Foi visto que o primeiro país a adotar as Agências Reguladoras foram os Estados Unidos da América. Não obstante ter sido o primeiro país a adotar o referido modelo, é possível afirmar que os EUA conseguiram “exportar” tal modelo para o resto do mundo? Para responder a tal pergunta, necessário verificar as características das agências estadunidenses.

Antes, é válido informar que existem dois tipos de agências nos EUA. Há as agências executivas, que não detém independência frente ao poder executivo, estando, na verdade, subordinadas a este poder. Não se confundindo com essas existe a figura da Agência Reguladora, essa sim detentora de independência frente ao executivo e detentoras de algumas garantias para os seus dirigentes, como a impossibilidade de exoneração ad nutum pelo presidente da república, pois, para tanto, exige um devido processo legal, com a exigência de um processo com a garantia de defesa e a existência de uma justa causa (good cause) autorizadora do ato de exoneração.

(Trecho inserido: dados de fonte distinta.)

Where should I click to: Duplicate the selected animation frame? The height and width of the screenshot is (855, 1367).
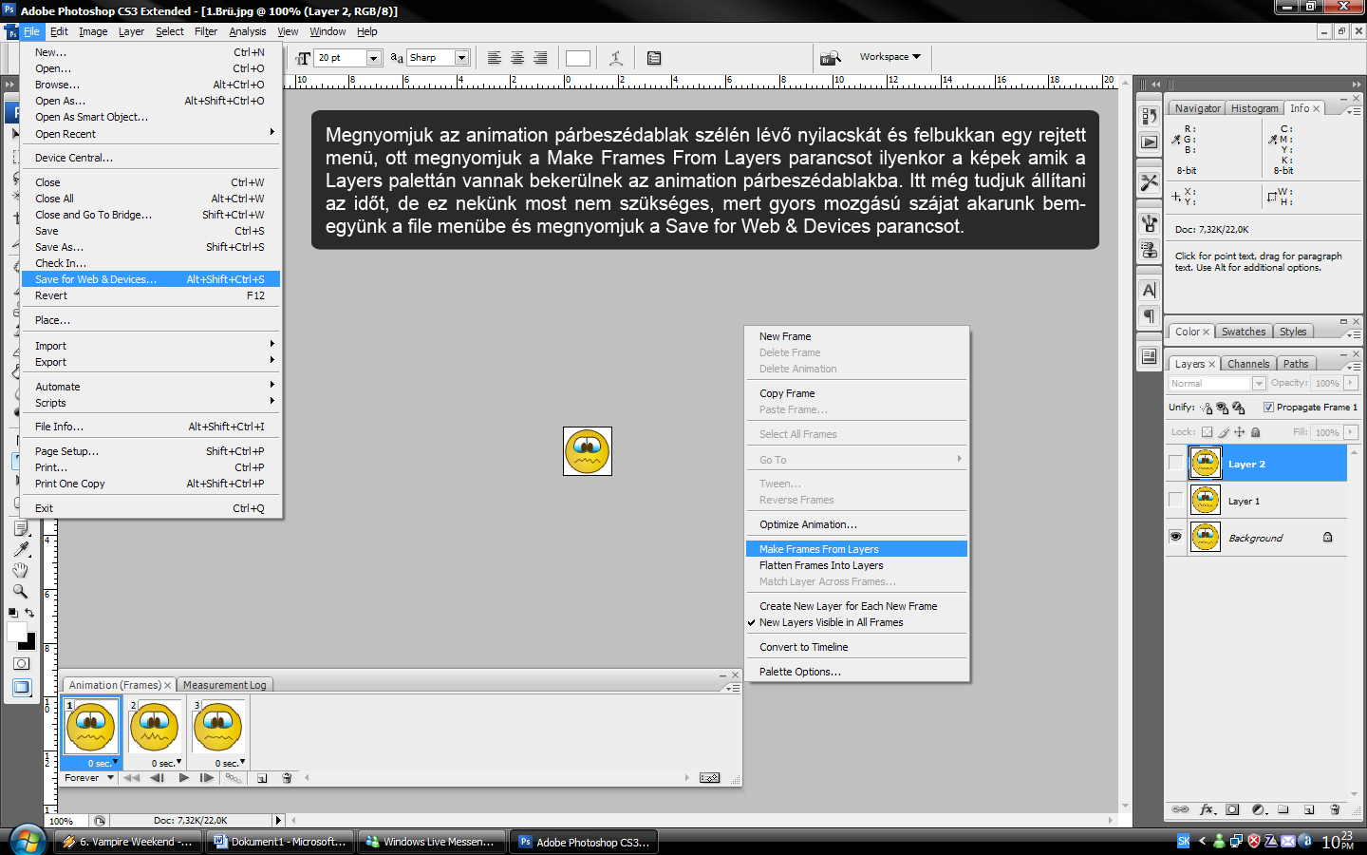pos(262,778)
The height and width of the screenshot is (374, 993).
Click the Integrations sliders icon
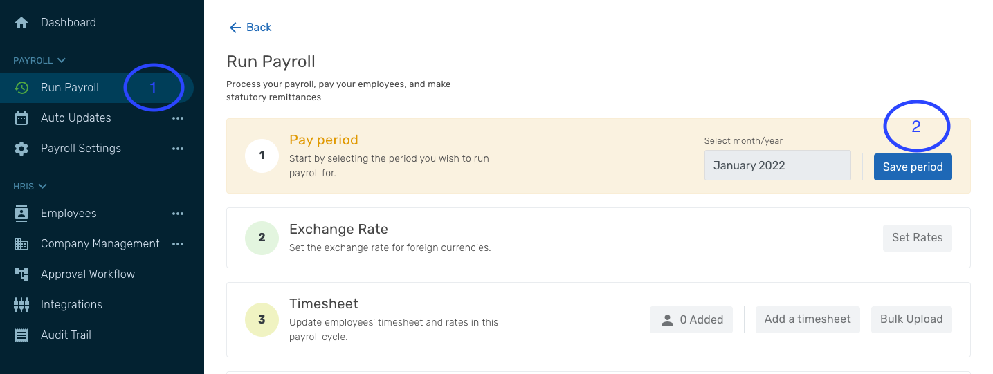pyautogui.click(x=21, y=305)
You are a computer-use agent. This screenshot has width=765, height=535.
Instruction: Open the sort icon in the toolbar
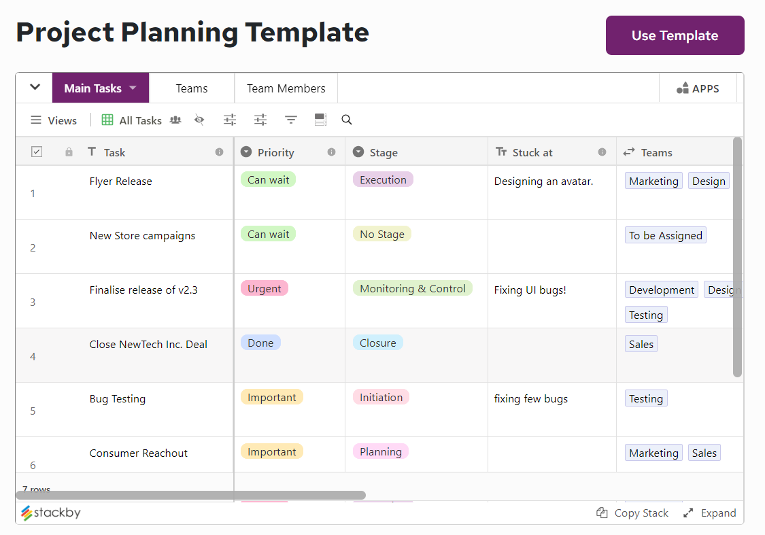290,120
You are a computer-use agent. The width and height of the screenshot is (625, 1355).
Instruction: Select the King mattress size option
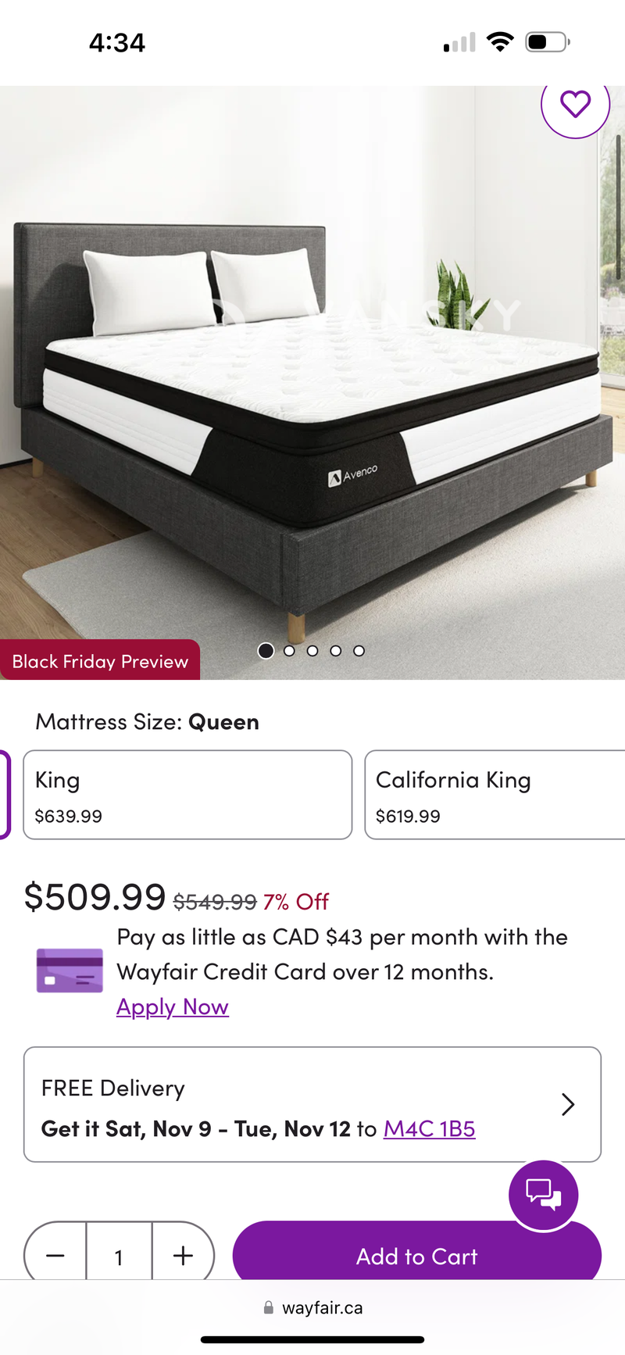[188, 795]
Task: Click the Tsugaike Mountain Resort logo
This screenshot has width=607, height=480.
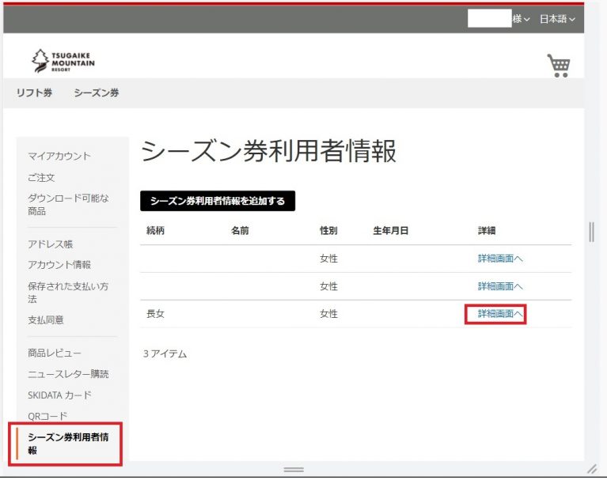Action: (63, 60)
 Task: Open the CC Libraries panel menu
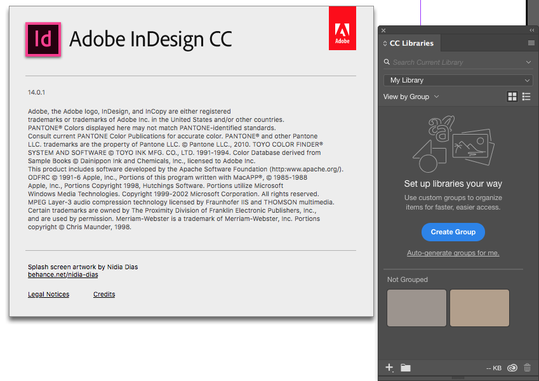pos(531,43)
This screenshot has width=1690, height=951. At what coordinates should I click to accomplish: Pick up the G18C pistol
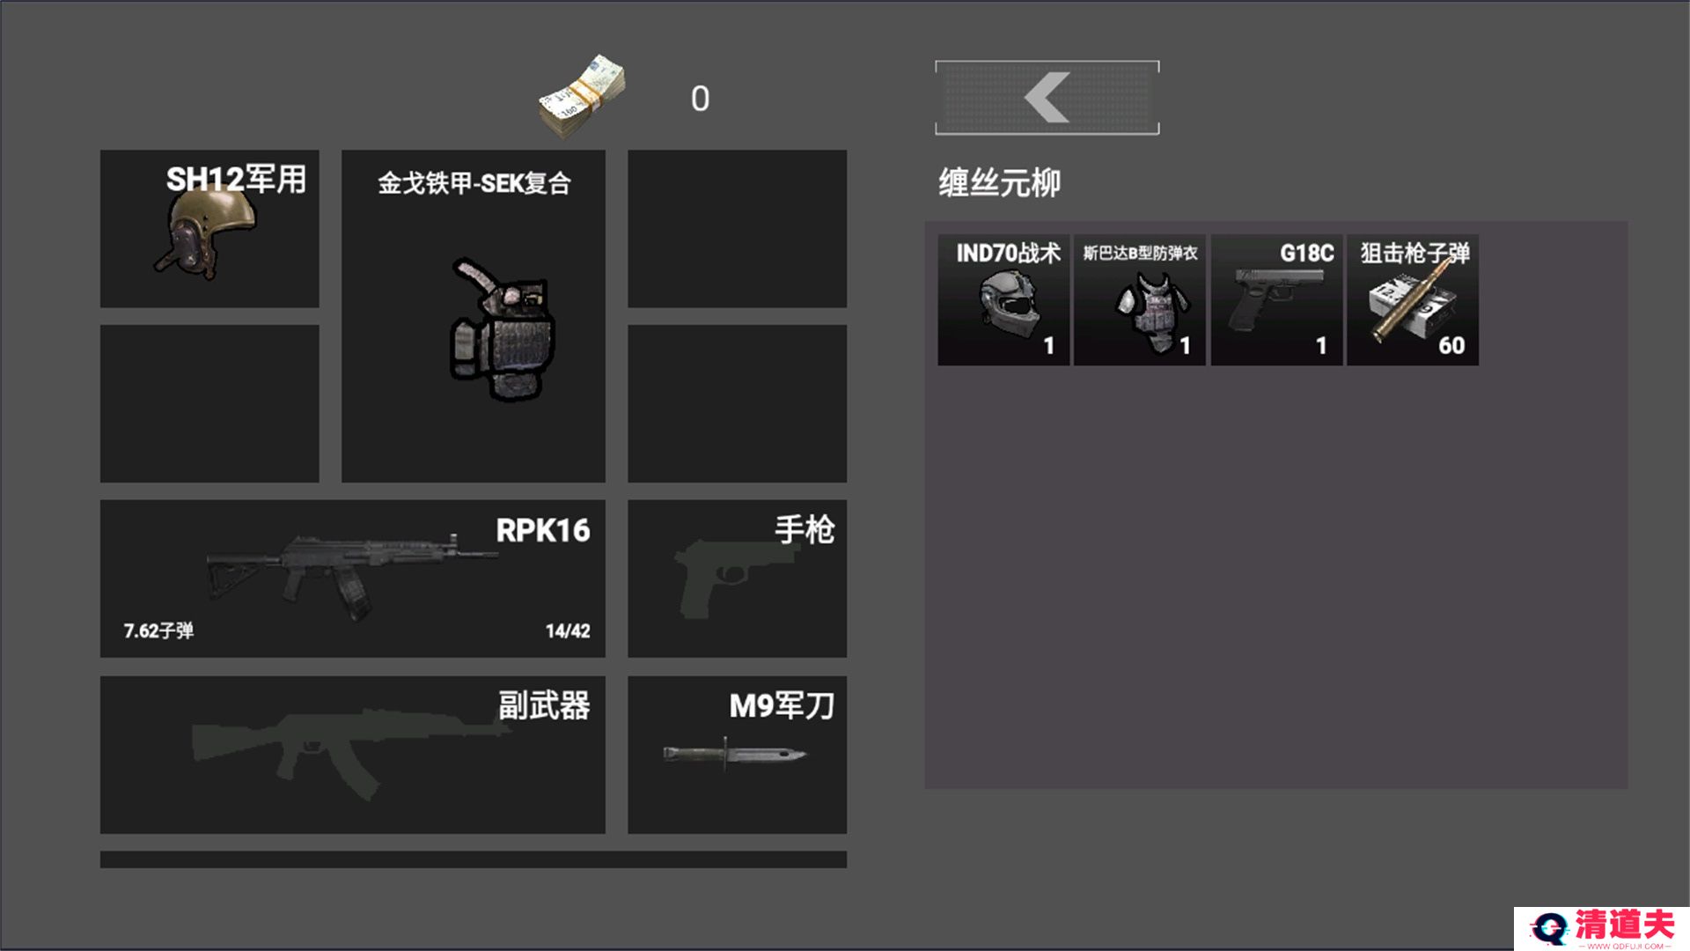(x=1277, y=299)
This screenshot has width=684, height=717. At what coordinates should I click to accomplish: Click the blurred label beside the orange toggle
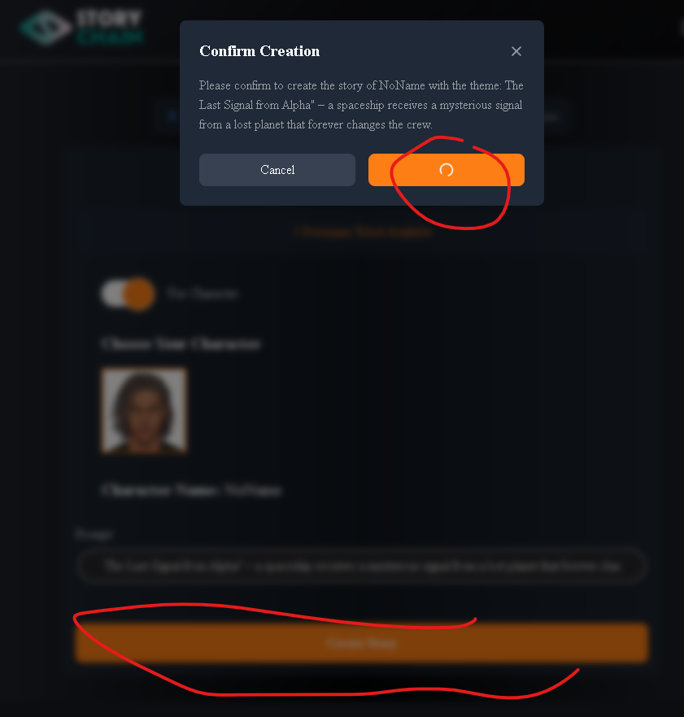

Tanto nos EUA quanto no Brasil, o controle judicial das decisões das agências sofre uma autolimitação, com pouca interferência material nas decisões das agências, aplicando para tanto o princípio da razoabilidade, “limitando-se, na maioria das vezes, aos aspectos procedimentais assecuratórios do devido processo legal e da participação dos direta ou indiretamente interessados no objeto da regulação” (ARAGÃO, 2013, p. 238).

Pelos diversos pontos de intersecção entre o modelo norte-americano e o brasileiro, percebe-se claramente a origem de várias características introduzidas no direito administrativo brasileiro oriundas do direito estadunidense. Ademais, assim como o brasileiro, o direito constitucional norte-americano adotou a doutrina da separação dos poderes, o que gerou lá, cerca de um século antes da introdução das agências no sistema jurídico brasileiro, vários questionamentos acerca da constitucionalidade das agências reguladoras, que foram superadas pela Corte Suprema de lá com a interpretação de que as normas expedidas pelas agências, mesmo abstratas e gerais, não invadia a competência do Poder Legislativo, pois eram exercidas dentro da competência da agência estabelecida legalmente, sendo, portanto, na nomenclatura lá adotada, de função “quase legislativa”. O mesmo se deu em relação à possibilidade de composição dos litígios entre as empresas reguladas e os usuários, ou entre empresas,

considerando a Suprema Corte essa competência constitucional e legal, sendo parte integrante da função “quase judicial” das agências reguladoras. Aqui no Brasil, praticamente um século depois, as discussões acerca das agências reguladoras foram bem parecidas, guardando uma certa homogeneidade nos conteúdos, conforme assinalado por Aragão (2013, p. 232). Interessante essa homogeneidade nas discussões judiciais sobre as agências reguladoras, mesmo o Brasil tendo sido influenciado, em matéria de direito administrativo, pela escola francesa, que preza pela unidade e organização hierárquica da Administração Pública (ARAGÃO, 2013, p. 239).